Search code examples
python-2.7beautifulsouphtml-parsing

how to duplicate output to terminal in bs4 in text file


I am using bs4 for the first time. If I use this basic code:

from bs4 import BeautifulSoup
with open ('test.txt','r') as f:
    soup = BeautifulSoup(f)
    print f

the output in the terminal is very clean and doesn't include html tags. If I try to print it to a txt file, it prompts me to add a parser, so I added the 'html.parser'. I don't get the same result, i.e. it's full of the tags I'm trying to get rid of.

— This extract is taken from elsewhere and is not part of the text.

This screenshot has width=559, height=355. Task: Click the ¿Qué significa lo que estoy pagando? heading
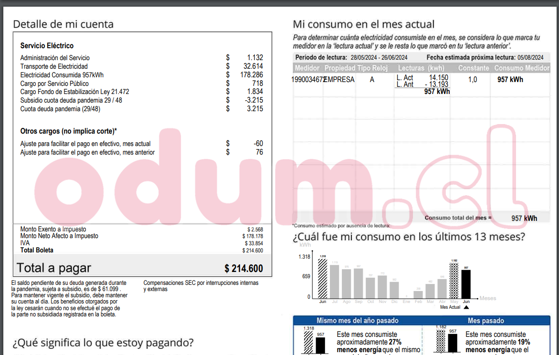103,343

How can I get the same result in my txt file?

from bs4 import BeautifulSoup
with open ('test.txt','r') as f:
    soup = BeautifulSoup(f,'html.parser')
    with open ('test2.txt', 'w') as x:
        x.write(str(soup))

*EDIT Here's an example of what's in test2.txt when I run this code:

    each\u00a0row you want to accept.\n <li>At the top of the list, 
    under the <b>Batch Actions</b> drop-down arrow, 
    choose\u00a0<b>Accept Selected</b>.</li>\n <li>All the selected 
    transactions\u00a0move from the <b>For Review

but in the terminal I get:

    each\u00a0row you want to accept.\n At the top of the list, under 
    the Batch Actions drop-down arrow, choose\u00a0Accept Selected.\n 
    All the selected transactions\u00a0move from the For Review 
    tab\u00a0to the In QuickBooks 

Solution

  • try adding .text attribute

    x.write(str(soup.text))